Key Points
- Ethereum’s co-founder Vitalik Buterin is advocating for an increase in L1 gas limits to improve scalability.
- The proposed increase could reduce transaction costs and strengthen censorship resistance.
Ethereum’s current gas limit plays a pivotal role in its network efficiency. Recently, the limit was raised to 36 million, but discussions are still ongoing about whether it should be increased further. In a recent blog post, Vitalik Buterin proposed a substantial increase in L1 capacity, even in a rollup-centric environment. He believes that lower transaction costs, stronger resistance to censorship, and improved scalability are crucial for Ethereum’s future.
Importance of Layer 1
Despite most activities being handled by Layer 2 solutions, Buterin insists that Layer 1 (L1) should not be overlooked.
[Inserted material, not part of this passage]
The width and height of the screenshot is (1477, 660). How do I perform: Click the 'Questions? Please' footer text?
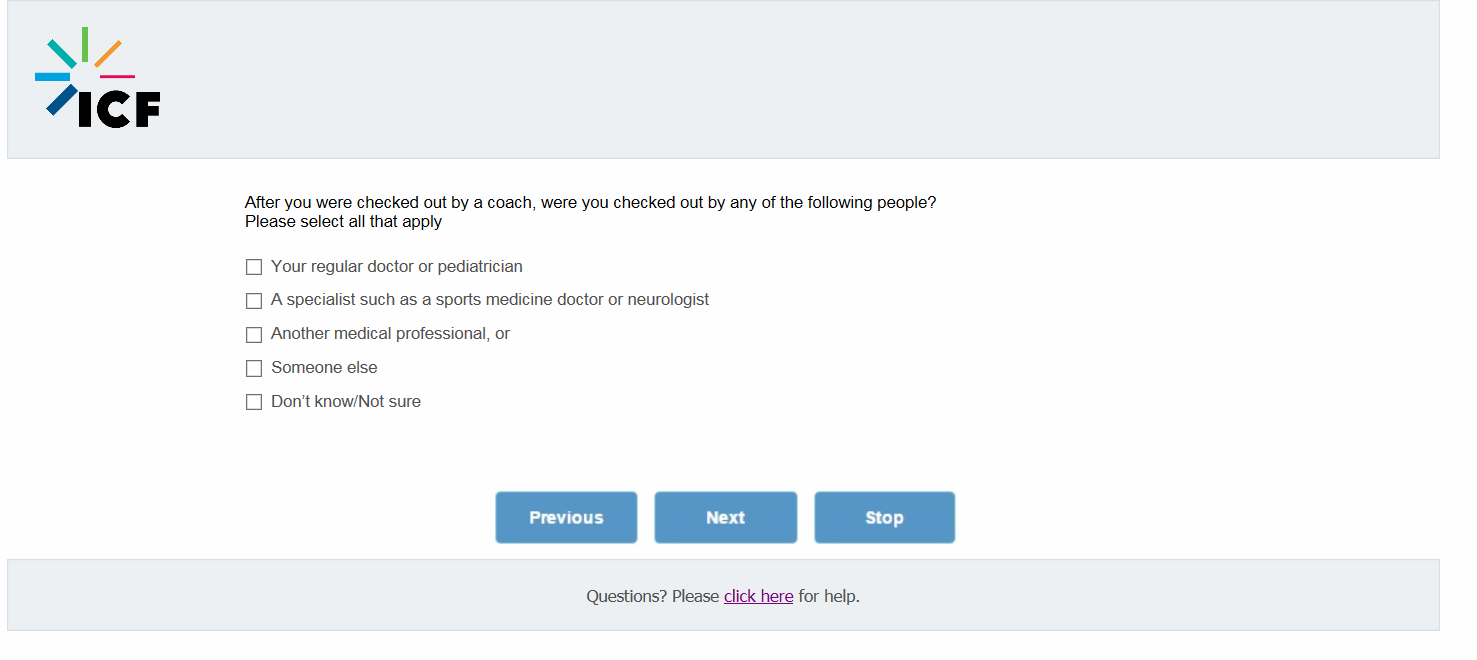click(652, 596)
He suggests that scaling the base layer by almost ten times could bring significant benefits, such as simplified application development and enhanced security. This strategy would not reverse the trend towards rollups but instead provide a more robust foundation for Ethereum’s evolving ecosystem.
Censorship resistance is a core principle of Ethereum. A decentralized network should ensure prompt processing of transactions when users pay market fees. L1 validators are inherently decentralized, making censorship more challenging. On the other hand, Layer 2 solutions depend on a smaller group of operators, which increases the risk of transaction exclusion.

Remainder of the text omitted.